August 17, 20232 yr Author That seems to have done a lot, the initial output got cutoff from my console window. Here's what I got out. output.txt
August 17, 20232 yr Community Expert Now start the array in normal mode and see if the contents of the emulated disk look correct, also look for a lost+found folder.
August 17, 20232 yr Author It seems to be good! Correct amount of data on it (10.5 TB used, 1.5 left) and no lost+found folder in /mnt/disk1. The computed share sizes all add up to that 10.5TB and opening a handful of files to check all seem good! So at this point would I reinsert the disk back into the array and let it rebuild, then repeat this process down the drive list? Also what do you think caused this issue, so I don't repeat it in the future? Edited August 17, 20232 yr by TonyStew
August 17, 20232 yr Community Expert Solution 7 minutes ago, TonyStew said: So at this point would I reinsert the disk back into the array and let it rebuild, then repeat this process down the drive list? Correct. 7 minutes ago, TonyStew said: Also what do you think caused this issue, so I don't repeat it in the future? Use a different controller, one of these:
August 17, 20232 yr Author I'll get right on that, price isn't as much of an issue for me these days as when I first built the system. Thank you so much, absolute lifesaver!
August 17, 20232 yr Author A couple more questions about the rebuild process: do those xfs_repair /dev/mdXp1 commands need to be done with the given disk in an emulated state, or could I do them with the array in maintenance and the drive still assigned, thus (I think?) avoiding a data-rebuild? If that's not the case but my current drive rebuild completes successfully without parity issues, data issues, or new SMART errors on the drives, since I have dual-parity I should be able to rebuild 2 at a time in this way, right? Even if it would be inadvisable to drop to 0 parity for the time. Edited August 17, 20232 yr by TonyStew
August 17, 20232 yr Community Expert 17 minutes ago, TonyStew said: do those xfs_repair /dev/mdXp1 commands need to be done with the given disk in an emulated state, or could I do them with the array in maintenance and the drive still assigned, thus (I think?) avoiding a data-rebuild? You need to do it on the emulated disk so Unraid can re-create the correct partition, running on the current disks won't fix the partitions. 18 minutes ago, TonyStew said: since I have dual-parity I should be able to rebuild 2 at a time in this way, right? You can, with some extra risk.
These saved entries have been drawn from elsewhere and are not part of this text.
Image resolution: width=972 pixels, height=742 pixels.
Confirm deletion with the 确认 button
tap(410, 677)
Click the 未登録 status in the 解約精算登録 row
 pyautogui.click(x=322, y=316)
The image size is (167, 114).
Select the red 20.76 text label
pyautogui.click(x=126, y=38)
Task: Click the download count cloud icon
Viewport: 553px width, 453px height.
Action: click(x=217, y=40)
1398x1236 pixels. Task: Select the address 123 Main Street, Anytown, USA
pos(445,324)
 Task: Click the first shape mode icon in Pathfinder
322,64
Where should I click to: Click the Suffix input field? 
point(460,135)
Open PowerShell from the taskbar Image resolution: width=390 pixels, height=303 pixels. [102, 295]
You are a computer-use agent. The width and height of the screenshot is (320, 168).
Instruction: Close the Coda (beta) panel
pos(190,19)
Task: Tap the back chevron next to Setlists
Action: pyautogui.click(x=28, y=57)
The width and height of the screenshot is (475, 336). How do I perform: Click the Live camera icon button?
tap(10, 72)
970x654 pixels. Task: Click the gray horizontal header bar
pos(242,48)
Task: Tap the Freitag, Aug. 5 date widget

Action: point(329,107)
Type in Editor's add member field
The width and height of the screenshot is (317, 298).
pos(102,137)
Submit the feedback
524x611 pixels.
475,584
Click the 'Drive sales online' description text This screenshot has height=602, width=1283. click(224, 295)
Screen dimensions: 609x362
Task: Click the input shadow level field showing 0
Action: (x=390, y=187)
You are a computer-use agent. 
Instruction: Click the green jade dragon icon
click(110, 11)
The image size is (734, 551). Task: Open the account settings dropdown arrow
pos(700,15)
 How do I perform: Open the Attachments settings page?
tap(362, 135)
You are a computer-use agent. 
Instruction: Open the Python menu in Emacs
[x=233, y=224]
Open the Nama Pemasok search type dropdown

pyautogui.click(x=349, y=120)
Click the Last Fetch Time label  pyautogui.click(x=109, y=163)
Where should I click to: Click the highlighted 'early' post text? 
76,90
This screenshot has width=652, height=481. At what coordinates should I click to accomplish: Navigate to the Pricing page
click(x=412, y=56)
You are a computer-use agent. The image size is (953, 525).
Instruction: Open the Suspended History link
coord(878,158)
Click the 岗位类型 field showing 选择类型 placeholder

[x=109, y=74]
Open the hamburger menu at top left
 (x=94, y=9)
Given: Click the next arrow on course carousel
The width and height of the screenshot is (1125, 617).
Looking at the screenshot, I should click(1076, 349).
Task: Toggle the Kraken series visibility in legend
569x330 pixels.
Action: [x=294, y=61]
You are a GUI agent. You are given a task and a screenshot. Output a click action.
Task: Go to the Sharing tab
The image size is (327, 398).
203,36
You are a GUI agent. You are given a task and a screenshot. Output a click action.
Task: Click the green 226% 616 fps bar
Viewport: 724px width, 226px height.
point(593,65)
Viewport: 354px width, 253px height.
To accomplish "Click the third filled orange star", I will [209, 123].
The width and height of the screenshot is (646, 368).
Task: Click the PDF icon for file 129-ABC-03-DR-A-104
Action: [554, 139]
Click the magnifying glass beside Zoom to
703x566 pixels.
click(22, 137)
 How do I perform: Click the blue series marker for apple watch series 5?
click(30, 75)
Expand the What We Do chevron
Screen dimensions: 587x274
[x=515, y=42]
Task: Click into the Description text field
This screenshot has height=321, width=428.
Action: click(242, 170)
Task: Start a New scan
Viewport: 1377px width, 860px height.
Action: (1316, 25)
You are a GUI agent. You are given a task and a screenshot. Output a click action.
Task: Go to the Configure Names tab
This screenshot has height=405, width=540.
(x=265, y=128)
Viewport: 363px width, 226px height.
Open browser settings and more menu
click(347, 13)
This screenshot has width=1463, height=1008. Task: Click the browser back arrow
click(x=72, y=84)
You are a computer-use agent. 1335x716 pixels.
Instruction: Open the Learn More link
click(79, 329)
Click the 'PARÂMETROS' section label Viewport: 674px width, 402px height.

August 18, 20232 yr Author Hello again, I've moved onto Disk 2 and the xfs_repair again ran successfully restoring most everything, but this time there are a couple folders' worth of files in lost+found. Using "file *", it looks like a FLAC album and a few mkv, html, and jpeg files out of a Plex season folder. Do I need to do anything with these files before I rebuild the disk, or can I clean up this drive's mess alongside possible lost+found from other drives once everything is rebuilt? Edited August 18, 20232 yr by TonyStew
August 18, 20232 yr Community Expert 2 minutes ago, TonyStew said: or can I clean up this drive's mess alongside possible lost+found from other drives once everything is rebuilt? This is fine.